> TASK TO CARRY OUT
Everything from the line containing "Click folder icon" through the last line of the records below should be printed exactly, please, and nothing else.

*** Opening EXTRACTED DATA ***

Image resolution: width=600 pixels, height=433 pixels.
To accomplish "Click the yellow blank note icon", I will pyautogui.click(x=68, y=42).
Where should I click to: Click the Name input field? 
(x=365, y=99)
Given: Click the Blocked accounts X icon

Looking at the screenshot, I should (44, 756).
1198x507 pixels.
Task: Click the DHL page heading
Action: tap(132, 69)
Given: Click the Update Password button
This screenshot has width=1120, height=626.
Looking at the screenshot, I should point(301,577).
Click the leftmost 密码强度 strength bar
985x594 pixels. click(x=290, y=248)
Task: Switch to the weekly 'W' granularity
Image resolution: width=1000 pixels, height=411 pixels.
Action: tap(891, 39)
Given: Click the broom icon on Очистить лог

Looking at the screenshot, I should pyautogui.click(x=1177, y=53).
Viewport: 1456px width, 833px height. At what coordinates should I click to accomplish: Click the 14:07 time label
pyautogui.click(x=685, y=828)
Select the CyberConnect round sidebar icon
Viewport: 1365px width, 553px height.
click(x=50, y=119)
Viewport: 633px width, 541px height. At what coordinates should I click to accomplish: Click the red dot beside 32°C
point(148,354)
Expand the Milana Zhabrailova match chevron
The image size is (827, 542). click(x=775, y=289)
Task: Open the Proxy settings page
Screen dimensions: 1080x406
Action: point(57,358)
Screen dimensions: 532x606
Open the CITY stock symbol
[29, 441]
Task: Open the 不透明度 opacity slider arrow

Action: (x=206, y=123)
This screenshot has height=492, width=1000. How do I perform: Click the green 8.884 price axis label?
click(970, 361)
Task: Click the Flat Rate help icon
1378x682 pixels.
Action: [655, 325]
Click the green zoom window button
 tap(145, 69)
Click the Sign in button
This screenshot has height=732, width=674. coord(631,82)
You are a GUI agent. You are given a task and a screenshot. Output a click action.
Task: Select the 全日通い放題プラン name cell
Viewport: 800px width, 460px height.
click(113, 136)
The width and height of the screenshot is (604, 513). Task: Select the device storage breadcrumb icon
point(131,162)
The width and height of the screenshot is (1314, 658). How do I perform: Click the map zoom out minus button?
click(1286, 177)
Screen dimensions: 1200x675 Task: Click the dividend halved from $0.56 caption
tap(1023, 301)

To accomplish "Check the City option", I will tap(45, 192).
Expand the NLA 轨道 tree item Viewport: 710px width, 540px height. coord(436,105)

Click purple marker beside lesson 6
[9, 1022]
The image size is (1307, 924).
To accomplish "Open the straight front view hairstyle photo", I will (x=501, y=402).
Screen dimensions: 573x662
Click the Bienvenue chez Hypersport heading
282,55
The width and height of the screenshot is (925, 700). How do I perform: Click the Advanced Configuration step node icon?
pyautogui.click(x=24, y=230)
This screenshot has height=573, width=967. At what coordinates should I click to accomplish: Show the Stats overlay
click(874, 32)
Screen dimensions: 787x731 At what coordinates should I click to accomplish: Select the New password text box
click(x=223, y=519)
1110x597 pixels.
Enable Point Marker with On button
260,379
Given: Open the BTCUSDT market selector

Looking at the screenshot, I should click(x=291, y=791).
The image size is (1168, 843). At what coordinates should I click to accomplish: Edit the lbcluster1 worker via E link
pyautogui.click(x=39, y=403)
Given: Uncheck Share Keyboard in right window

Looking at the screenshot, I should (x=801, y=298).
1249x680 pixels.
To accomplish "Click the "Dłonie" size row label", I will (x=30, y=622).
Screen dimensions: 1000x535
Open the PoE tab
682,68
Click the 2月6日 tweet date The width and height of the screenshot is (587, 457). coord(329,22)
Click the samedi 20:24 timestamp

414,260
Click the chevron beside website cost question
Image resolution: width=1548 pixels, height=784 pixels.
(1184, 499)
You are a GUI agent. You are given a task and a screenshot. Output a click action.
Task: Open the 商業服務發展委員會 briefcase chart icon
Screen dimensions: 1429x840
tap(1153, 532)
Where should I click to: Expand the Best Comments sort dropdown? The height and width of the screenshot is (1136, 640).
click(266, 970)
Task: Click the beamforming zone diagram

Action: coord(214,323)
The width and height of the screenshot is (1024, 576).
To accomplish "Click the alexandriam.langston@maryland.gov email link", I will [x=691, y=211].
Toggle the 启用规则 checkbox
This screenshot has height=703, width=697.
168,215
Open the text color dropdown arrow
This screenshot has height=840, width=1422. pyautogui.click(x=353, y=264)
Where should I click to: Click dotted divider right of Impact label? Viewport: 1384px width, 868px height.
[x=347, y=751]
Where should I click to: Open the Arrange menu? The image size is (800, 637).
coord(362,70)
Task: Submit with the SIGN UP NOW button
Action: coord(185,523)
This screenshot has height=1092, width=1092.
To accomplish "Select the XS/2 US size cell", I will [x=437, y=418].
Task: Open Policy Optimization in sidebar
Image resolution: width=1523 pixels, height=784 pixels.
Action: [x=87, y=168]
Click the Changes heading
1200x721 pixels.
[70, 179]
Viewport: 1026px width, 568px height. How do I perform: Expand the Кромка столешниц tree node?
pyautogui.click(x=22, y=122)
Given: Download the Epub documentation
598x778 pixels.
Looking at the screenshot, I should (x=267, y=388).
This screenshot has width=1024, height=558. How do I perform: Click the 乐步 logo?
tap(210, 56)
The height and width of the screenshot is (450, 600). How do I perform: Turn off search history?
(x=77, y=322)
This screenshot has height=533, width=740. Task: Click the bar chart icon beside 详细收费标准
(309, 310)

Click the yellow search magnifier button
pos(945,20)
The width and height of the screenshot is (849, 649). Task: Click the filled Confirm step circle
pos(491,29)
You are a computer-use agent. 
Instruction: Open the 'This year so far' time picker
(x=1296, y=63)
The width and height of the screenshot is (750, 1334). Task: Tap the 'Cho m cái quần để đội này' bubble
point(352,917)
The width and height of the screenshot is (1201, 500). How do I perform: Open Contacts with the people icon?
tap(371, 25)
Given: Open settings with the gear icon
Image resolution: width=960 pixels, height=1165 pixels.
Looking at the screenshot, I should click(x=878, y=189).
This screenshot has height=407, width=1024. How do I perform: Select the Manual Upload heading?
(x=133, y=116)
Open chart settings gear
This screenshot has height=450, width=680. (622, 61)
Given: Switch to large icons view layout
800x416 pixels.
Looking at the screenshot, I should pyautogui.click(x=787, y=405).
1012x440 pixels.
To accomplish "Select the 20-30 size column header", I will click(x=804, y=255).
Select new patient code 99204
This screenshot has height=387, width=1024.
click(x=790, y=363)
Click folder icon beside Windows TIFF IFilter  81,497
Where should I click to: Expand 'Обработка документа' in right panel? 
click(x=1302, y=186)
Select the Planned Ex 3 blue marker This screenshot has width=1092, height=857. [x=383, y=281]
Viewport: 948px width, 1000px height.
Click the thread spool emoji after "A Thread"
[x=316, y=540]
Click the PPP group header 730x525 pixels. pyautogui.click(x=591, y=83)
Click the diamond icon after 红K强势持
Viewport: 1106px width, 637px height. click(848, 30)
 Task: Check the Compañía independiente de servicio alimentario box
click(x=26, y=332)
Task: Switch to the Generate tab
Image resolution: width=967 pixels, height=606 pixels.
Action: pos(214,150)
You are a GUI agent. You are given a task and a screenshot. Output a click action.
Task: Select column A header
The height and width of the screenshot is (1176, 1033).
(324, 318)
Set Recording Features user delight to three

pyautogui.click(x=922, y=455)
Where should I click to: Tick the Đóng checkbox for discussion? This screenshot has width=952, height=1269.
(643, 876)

*** Closing EXTRACTED DATA ***

> SOLVED EXERCISE
Click folder icon beside Windows TIFF IFilter  81,497
Where should I click to: Expand 'Обработка документа' in right panel? 
click(x=1302, y=186)
Select the Planned Ex 3 blue marker This screenshot has width=1092, height=857. [x=383, y=281]
Viewport: 948px width, 1000px height.
Click the thread spool emoji after "A Thread"
[x=316, y=540]
Click the PPP group header 730x525 pixels. pyautogui.click(x=591, y=83)
Click the diamond icon after 红K强势持
Viewport: 1106px width, 637px height. click(848, 30)
 Task: Check the Compañía independiente de servicio alimentario box
click(x=26, y=332)
Task: Switch to the Generate tab
Image resolution: width=967 pixels, height=606 pixels.
Action: pos(214,150)
You are a GUI agent. You are given a task and a screenshot. Output a click action.
Task: Select column A header
The height and width of the screenshot is (1176, 1033).
(324, 318)
Set Recording Features user delight to three

pyautogui.click(x=922, y=455)
Where should I click to: Tick the Đóng checkbox for discussion? This screenshot has width=952, height=1269.
(643, 876)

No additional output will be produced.